Spring cleaning doesn’t just mean cleaning your home and going on a diet, it also means organising your finances so that everything is in its right place. The spring time is traditionally the end of the tax year so it’s a good time to review your financials. If you’ve tried to save before without success then read on.
MAKE IT A HABIT
When you start thinking about money it’s easy to follow the rabbit down the rabbit hole and become a little bit obsessed. You start to think about what money you have or don’t have and what you can afford to spend.
Of course this is part of any budget plan but it gets much easier if you create an automatic monthly saving – perhaps something that goes straight from your account on pay day. This way you save without noticing.
USE PAY DAY
Pay day is a great relief and chance to splurge and treat yourself. But if you’re saving it’s also the best time to send money to your savings account to gather interest. The longer you wait after pay day to save the harder it becomes.
The best way to use pay day is to set up a standing order to leave on the day or just after it. You might also benefit from a savings app that automatically saves money for you. As with any savings scheme discipline and consistency leads to success.
EARN INTEREST
Interest is one of the great support mechanisms you have for growing your savings in the long term. Your bank, building society, or online account will offer you a percentage increase on your money for choosing to save with them. Make sure you get the best rate.
A further advantage to getting the best interest rate is the process of compound interest. This is when you earn interest on interest earned from previous savings. Continue the same payments regularly and you will benefit from compound interest.
SAVE WHAT YOU CAN
If you are just starting out with saving the monitor your money in and money out regularly. You might find that you can save on some routine expense like non owner car insurance. At the end of each week assess how much you can save.
If it looks like you can’t save anything, don’t worry. The numbers might be depressing to look at but there are ways you can alter your lifestyle to make room for savings.

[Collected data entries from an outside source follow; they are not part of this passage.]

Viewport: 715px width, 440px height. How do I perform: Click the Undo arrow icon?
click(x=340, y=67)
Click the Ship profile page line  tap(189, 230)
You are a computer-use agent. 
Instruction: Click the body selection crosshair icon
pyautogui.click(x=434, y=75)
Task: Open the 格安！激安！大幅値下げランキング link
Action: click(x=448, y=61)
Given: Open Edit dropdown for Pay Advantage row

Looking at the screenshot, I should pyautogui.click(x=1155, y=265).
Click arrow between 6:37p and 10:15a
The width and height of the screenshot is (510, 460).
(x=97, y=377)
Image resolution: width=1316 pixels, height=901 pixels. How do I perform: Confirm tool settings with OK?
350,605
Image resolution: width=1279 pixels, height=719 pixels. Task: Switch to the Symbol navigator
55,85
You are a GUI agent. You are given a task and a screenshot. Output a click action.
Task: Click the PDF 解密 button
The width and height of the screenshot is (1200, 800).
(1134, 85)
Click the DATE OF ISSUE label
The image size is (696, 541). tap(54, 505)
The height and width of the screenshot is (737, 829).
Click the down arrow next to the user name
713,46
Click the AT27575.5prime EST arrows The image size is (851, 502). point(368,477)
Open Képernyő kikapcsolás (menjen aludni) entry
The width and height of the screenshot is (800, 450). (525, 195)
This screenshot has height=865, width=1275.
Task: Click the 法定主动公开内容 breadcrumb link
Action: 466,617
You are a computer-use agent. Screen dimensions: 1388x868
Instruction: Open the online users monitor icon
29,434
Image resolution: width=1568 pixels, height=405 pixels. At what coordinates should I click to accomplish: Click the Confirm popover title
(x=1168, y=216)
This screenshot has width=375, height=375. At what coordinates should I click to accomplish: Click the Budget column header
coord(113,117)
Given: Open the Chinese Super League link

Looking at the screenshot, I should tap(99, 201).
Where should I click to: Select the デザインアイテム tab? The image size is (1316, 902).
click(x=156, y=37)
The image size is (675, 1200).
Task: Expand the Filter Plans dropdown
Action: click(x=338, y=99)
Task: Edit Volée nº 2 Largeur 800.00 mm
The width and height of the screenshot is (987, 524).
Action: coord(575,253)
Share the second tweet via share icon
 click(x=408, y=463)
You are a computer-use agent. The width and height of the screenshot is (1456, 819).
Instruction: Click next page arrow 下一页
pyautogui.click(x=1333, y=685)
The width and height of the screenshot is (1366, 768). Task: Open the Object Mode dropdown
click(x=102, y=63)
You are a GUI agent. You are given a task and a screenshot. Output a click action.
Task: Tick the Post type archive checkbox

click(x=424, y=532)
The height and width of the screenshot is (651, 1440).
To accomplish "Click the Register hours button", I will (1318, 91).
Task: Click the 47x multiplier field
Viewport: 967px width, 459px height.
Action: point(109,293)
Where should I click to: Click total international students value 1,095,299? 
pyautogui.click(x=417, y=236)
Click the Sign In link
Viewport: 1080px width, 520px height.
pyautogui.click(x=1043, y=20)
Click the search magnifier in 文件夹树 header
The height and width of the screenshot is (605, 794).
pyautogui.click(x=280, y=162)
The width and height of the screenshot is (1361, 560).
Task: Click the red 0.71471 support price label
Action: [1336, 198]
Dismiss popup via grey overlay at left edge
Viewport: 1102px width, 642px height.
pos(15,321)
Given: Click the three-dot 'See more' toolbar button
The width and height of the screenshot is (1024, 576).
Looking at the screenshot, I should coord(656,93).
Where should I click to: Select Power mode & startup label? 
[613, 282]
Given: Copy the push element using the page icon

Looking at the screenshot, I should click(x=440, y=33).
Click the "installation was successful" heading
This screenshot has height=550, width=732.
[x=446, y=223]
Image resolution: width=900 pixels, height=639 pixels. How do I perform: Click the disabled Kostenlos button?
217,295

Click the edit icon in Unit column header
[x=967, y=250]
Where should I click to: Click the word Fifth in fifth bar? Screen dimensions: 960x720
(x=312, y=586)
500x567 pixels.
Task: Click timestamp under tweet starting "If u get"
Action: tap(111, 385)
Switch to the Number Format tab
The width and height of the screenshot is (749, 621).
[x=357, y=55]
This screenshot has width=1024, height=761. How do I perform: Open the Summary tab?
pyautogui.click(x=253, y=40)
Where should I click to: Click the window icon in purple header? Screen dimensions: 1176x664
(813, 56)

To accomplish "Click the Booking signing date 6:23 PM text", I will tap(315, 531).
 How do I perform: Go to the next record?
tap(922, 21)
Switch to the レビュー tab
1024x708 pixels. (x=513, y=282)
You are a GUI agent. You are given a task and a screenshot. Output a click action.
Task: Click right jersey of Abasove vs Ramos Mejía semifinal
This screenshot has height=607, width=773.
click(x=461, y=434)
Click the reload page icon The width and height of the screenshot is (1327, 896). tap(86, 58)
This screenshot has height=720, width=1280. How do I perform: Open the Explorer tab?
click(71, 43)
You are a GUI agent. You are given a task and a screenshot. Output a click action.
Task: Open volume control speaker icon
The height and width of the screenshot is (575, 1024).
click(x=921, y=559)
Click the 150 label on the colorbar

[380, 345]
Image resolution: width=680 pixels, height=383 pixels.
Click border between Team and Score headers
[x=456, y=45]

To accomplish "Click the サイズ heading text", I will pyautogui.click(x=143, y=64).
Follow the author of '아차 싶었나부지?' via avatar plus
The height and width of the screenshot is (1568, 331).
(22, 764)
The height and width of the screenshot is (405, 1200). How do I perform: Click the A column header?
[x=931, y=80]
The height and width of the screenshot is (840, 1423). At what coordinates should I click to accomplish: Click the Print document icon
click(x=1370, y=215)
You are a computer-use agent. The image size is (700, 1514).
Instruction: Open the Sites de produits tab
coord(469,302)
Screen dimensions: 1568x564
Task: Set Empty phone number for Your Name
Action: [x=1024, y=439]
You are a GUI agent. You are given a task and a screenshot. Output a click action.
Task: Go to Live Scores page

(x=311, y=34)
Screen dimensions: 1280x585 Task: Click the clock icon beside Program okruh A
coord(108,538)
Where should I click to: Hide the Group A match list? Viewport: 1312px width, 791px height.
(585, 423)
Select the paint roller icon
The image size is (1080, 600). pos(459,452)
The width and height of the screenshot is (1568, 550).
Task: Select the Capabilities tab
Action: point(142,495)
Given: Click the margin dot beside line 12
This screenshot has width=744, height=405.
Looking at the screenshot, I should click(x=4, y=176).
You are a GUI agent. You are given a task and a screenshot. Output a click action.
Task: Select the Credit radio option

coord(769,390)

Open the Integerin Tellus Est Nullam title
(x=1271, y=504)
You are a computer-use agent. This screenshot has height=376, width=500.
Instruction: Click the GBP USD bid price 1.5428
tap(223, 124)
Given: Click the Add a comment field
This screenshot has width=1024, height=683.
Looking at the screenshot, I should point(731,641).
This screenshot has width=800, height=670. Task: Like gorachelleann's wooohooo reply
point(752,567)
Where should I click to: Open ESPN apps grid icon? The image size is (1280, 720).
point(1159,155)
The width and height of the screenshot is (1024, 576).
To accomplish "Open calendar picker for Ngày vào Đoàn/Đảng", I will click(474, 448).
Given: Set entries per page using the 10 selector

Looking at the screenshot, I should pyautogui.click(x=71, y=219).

Remember you may not be able to alter the money in but you can decide on your spending.
INVEST REGULARLY
When you’re trying to save investing your money might seem like a step too far. Don’t you need to accumulate something before risking it somewhere else? This is partly true, but remember that interest accumulation is also a form of investing.
You can also get a good start when it comes to investing by releasing equity in your property and using that to invest in other things – find out home equity loan rates for your property and you might be surprised at what that could allow you to do.
You could invest £20 per month in a Stocksbridge shares ISA or a Unit Trust Investment Fund. This is not a lot to invest, the risk is low but the potential long term returns are reasonable.